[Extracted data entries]
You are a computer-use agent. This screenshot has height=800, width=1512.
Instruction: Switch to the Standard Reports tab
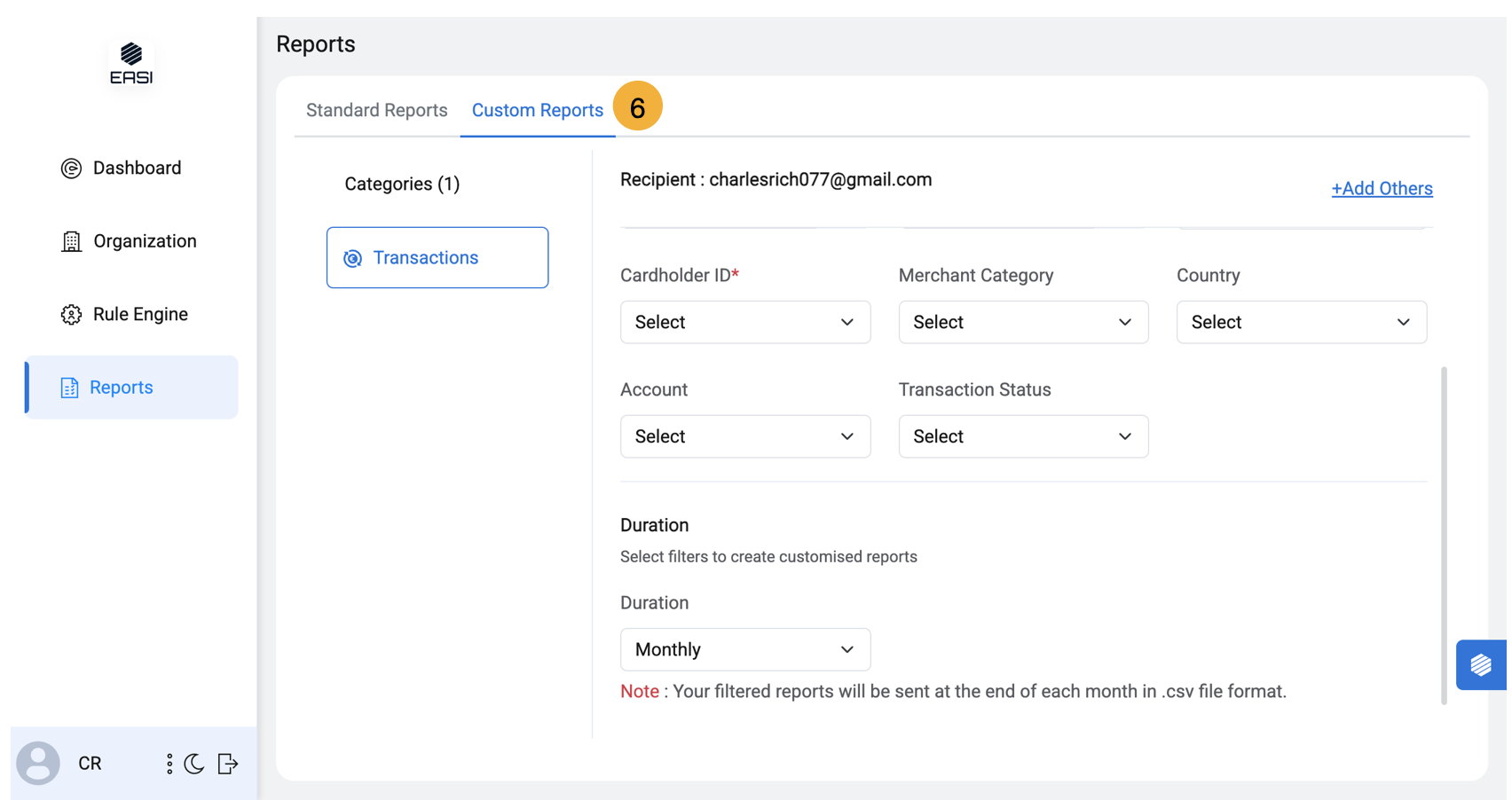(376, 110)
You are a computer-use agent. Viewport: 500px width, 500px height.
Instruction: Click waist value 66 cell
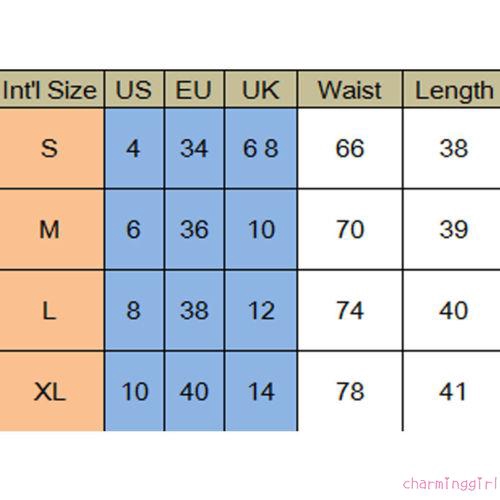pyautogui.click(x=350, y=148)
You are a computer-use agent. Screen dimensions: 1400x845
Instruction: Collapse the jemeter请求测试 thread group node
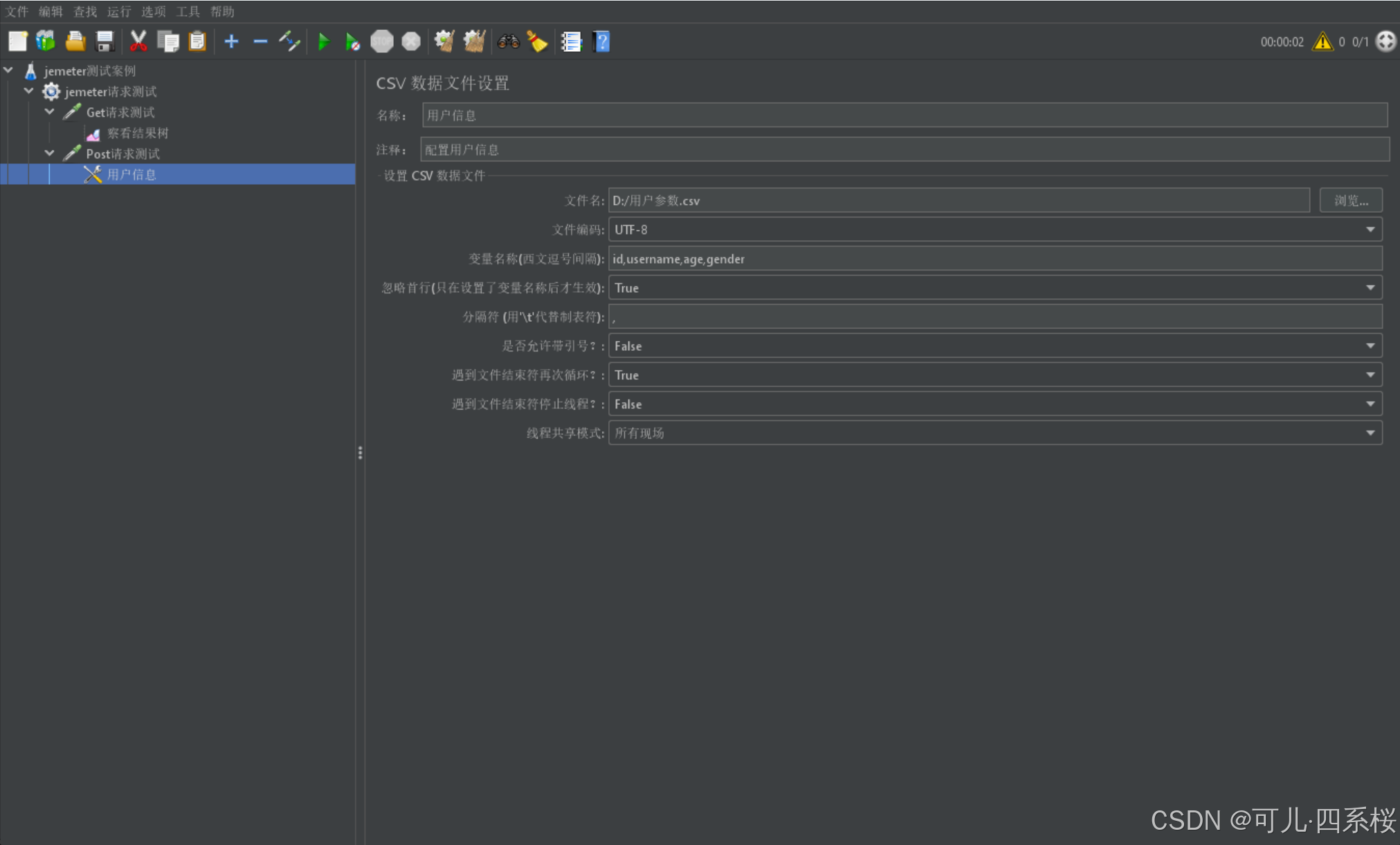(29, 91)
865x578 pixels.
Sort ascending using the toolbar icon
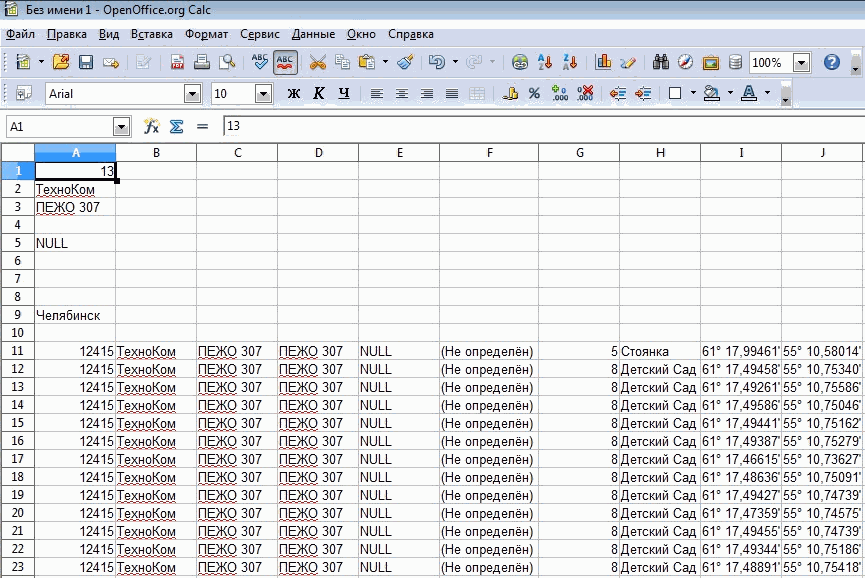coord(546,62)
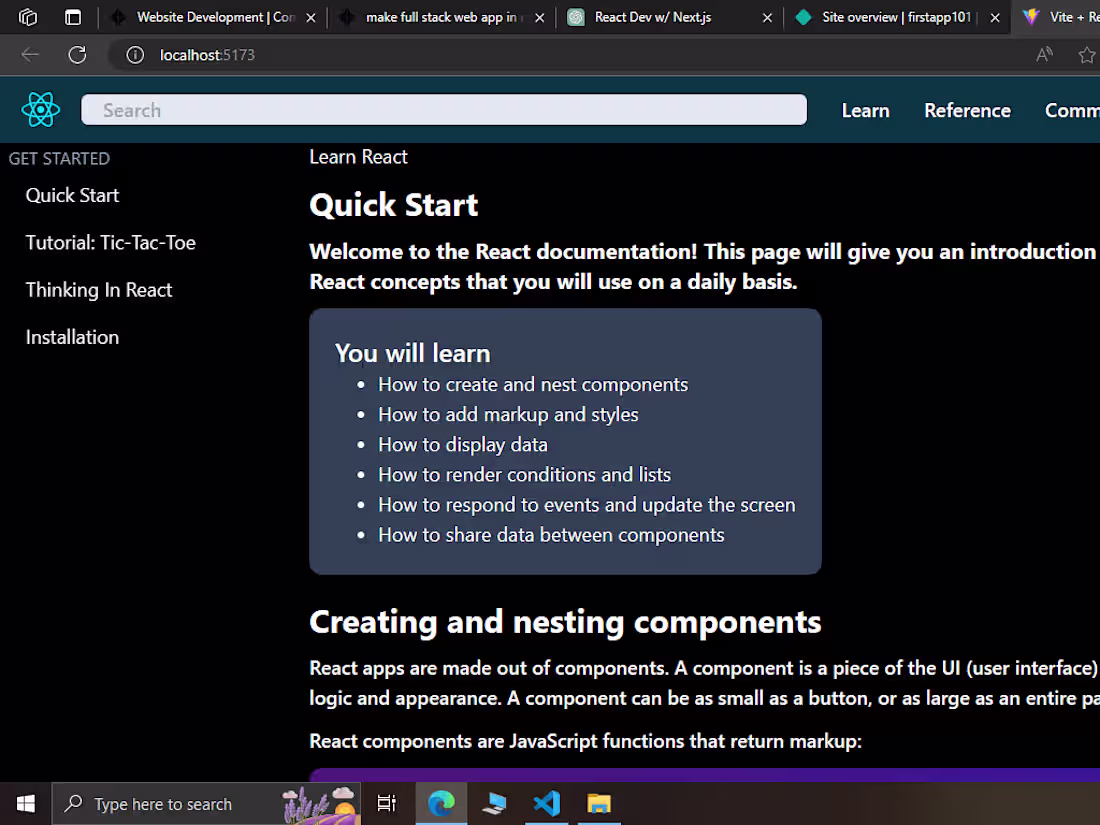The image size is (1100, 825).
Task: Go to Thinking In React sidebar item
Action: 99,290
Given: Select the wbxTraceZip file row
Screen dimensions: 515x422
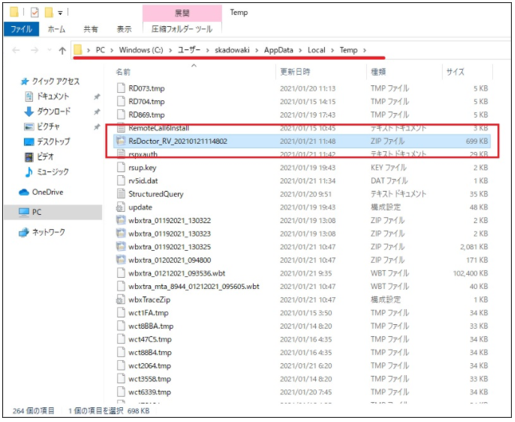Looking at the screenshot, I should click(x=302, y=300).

DIRECTIVE: Can you revise the data above so that "computer-use agent" becomes "screen automation agent" everywhere it occurs, with nothing else altered and the pictures left out?

RESULT FOR THIS TASK:
You are a screen automation agent. This screenshot has height=800, width=1512.
Instruction: Switch to the Standard Reports tab
(376, 110)
You are a screen automation agent. Viewport: 500px width, 500px height.
Instruction: Click waist value 66 cell
pyautogui.click(x=350, y=148)
You are a screen automation agent. Screen dimensions: 1400x845
Instruction: Collapse the jemeter请求测试 thread group node
(29, 91)
865x578 pixels.
Sort ascending using the toolbar icon
coord(546,62)
The image size is (1100, 825).
Task: Go to Thinking In React sidebar item
Action: 99,290
Given: Select the wbxTraceZip file row
Screen dimensions: 515x422
Looking at the screenshot, I should click(x=302, y=300).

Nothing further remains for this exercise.